芽室農協の挑戦 「販路拡大」 希少性が武器全国へ
十勝管内芽室町のジャ゛ガイモ農家早苗学さん(53)は2月上旬、大手ハンバ-グチェ-ン・ロッテリア(東京)の帯広市内の店舗を訪れ、フライドポテト「産直まるごとポテト」を手に感激した。「自分の作ったイモが大手で芽室産と表示されて売られるなんて初めての経験だった」
「マチルダ」使用
産直まるごとポテトは、各地の特産ジャガイモを皮付きのまま油で揚げた商品。全国でも芽室でしか栽培していない「マチルダ」を使った商品は2月から4月下旬まで、全国のロッテリア524店で販売された。マチルダは収穫後、でんぷん質が大きい。甘みの増す冬場が旬だ。ロッテリアの広報担当者は「マチルダの珍しさを売りにして好評だった」と話す。
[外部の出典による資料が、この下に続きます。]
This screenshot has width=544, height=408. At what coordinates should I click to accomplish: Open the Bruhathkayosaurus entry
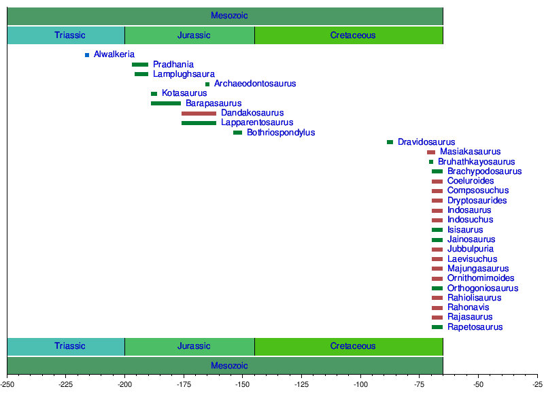click(x=476, y=161)
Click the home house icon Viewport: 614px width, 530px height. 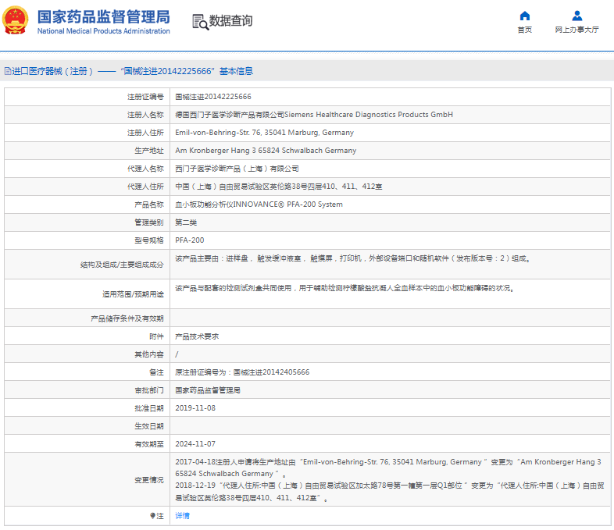524,16
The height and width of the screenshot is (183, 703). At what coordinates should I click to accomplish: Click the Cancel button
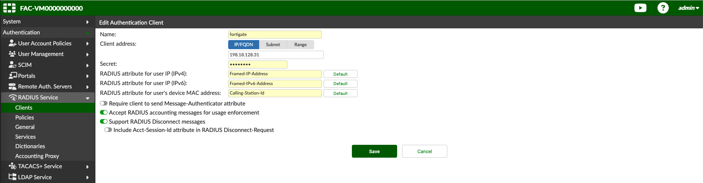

芽室町農協は1998年、ジャガイモの冷凍食品工場開設に合わせ、加工向きのマチルダの栽培を始めた。ただ直径7㌢程度の網目からこぼれて畑に残る「野良イモ」が多く、ピ-ク時に100㌶を超えた作付け面積が5年前には67㌶にまで減少。道内の他の数ヵ所の産地は加工工場がないこともあって次々と作付けを中止し、芽室だけが残った。
作付け100㌶超へ
輸入に押される国産ジャガイモの生き残りには、栽培技術だけでなく、販路の開拓も重要だ。農協はマチルダの希少価値に着目。2006年、キャラクタ-「まちるだいすけ」作製し、販路拡大に乗り出した。ロッテリアによる商品化はその成果の一つだ。さらに、年間約160万人を動員する札幌・JRタワ-内の複合映画施設(シネコン)「札幌シネマフロンティア」は3年前から、マチルダを使ったフライドポテト「だいすけフライ」と、ゆでてバタ-を載せる「バタ-だいすけ」を販売。だいすけフライは昨年、5万食を売り切り、輸入食品が主力の映画館業界に風穴をあけた。売店では昨夏から、「まちるだいすけ」が登場するCMも放映。伊豫田広行常務(60)は「映画館はお子さんも多い。地元の安全でおいしい食材を食べてほしかった」と喜ぶ。同館の取り組みは全国的に注目され、マチルダを使ったフライドポテトは今春から道外の大手シネコンでも試験販売が始まった。マチルダの本年度の作付けは再び100㌶を超える見込みだ。芽室町農協の矢野征男組合長は「菓子などイモの用途は拡大する一方。芽室から、消費拡大の取り組みや栽培技術を広め、全道の産地と一緒に頑張りたい」と力強く語った。